O Ministério do Comércio da China descreveu neste sábado (16) como “preliminares” os acordos tarifários, agrícolas e aeronáuticos firmados durante a visita do presidente dos EUA, Donald Trump, nesta semana.

Trump deixou Pequim na sexta-feira (15) após dois dias de conversas com o presidente Xi Jinping, que foram marcadas por pompa e retórica cordial, mas com poucos detalhes sobre resultados concretos em termos de comércio e investimento.

Em um comunicado publicado em seu site, o ministério afirmou que as duas partes concordaram em estabelecer um conselho de investimentos e um conselho comercial para negociar reduções tarifárias recíprocas e específicas para cada produto, bem como cortes mais amplos em bens não especificados, incluindo produtos agrícolas.

Ainda sobre agricultura, Pequim afirmou que ambos os lados trabalharão para resolver as barreiras não tarifárias e as questões de acesso ao mercado.

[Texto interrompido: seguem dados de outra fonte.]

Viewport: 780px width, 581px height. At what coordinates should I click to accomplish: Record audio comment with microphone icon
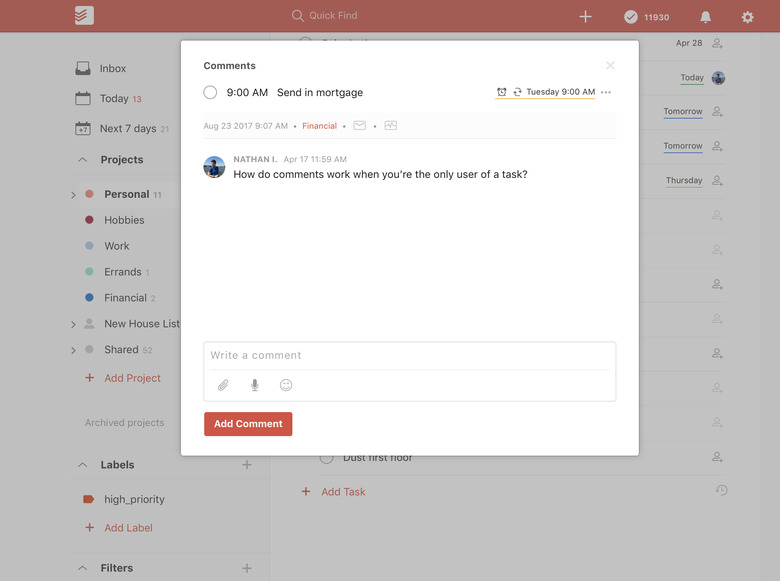tap(255, 385)
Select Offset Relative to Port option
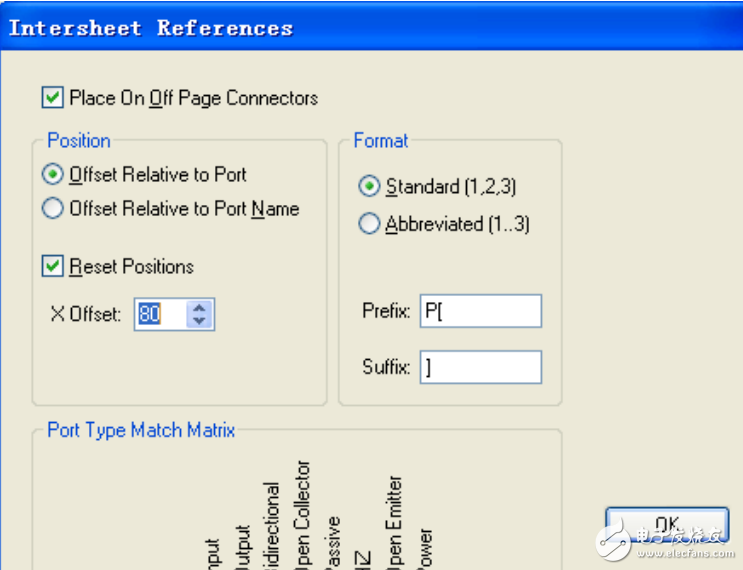This screenshot has height=570, width=743. tap(52, 175)

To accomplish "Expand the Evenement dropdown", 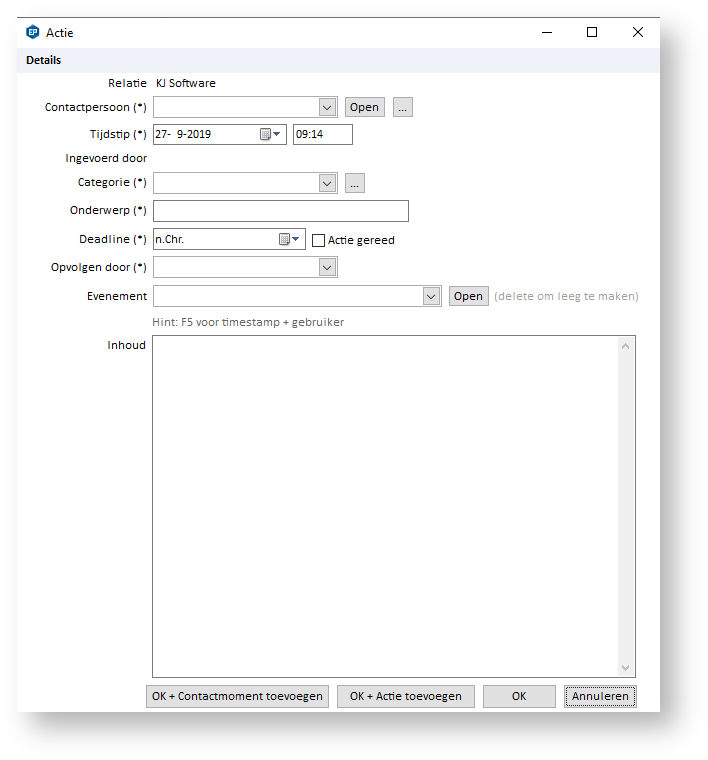I will (x=431, y=296).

“Finalizado o mais rápido possível”

“Os Estados Unidos promoverão ativamente a resolução das preocupações de longa data da China em relação à retenção automática de produtos lácteos e aquáticos, às exportações de bonsai em substrato de cultivo para os Estados Unidos e ao reconhecimento da província de Shandong como uma área livre de gripe aviária”, disse o ministério.

“O lado chinês também promoverá ativamente a resolução das preocupações dos EUA em relação ao registro de instalações de processamento de carne bovina e às exportações de carne de aves de alguns estados americanos para a China”, acrescentou.

O ministério não identificou as empresas nem forneceu detalhes sobre volumes, valores ou cronogramas.

A declaração de sábado representou a primeira caracterização pública da China sobre os resultados das negociações comerciais realizadas esta semana em Pequim e Seul, e surge em meio a questionamentos sobre o que a primeira visita de Estado de Trump à China em quase uma década realmente trouxe.

Trump afirmou que a China concordou em comprar 200 aeronaves da Boeing, mas analistas questionaram a falta de um cronograma.

O Ministério do Comércio confirmou os acordos relativos às “compras chinesas de aeronaves americanas e as garantias americanas sobre o fornecimento de motores e peças de aeronaves à China”, sem dar mais detalhes.

A empresa afirmou que as discussões sobre os detalhes continuavam e que os acordos seriam “finalizados o mais breve possível”.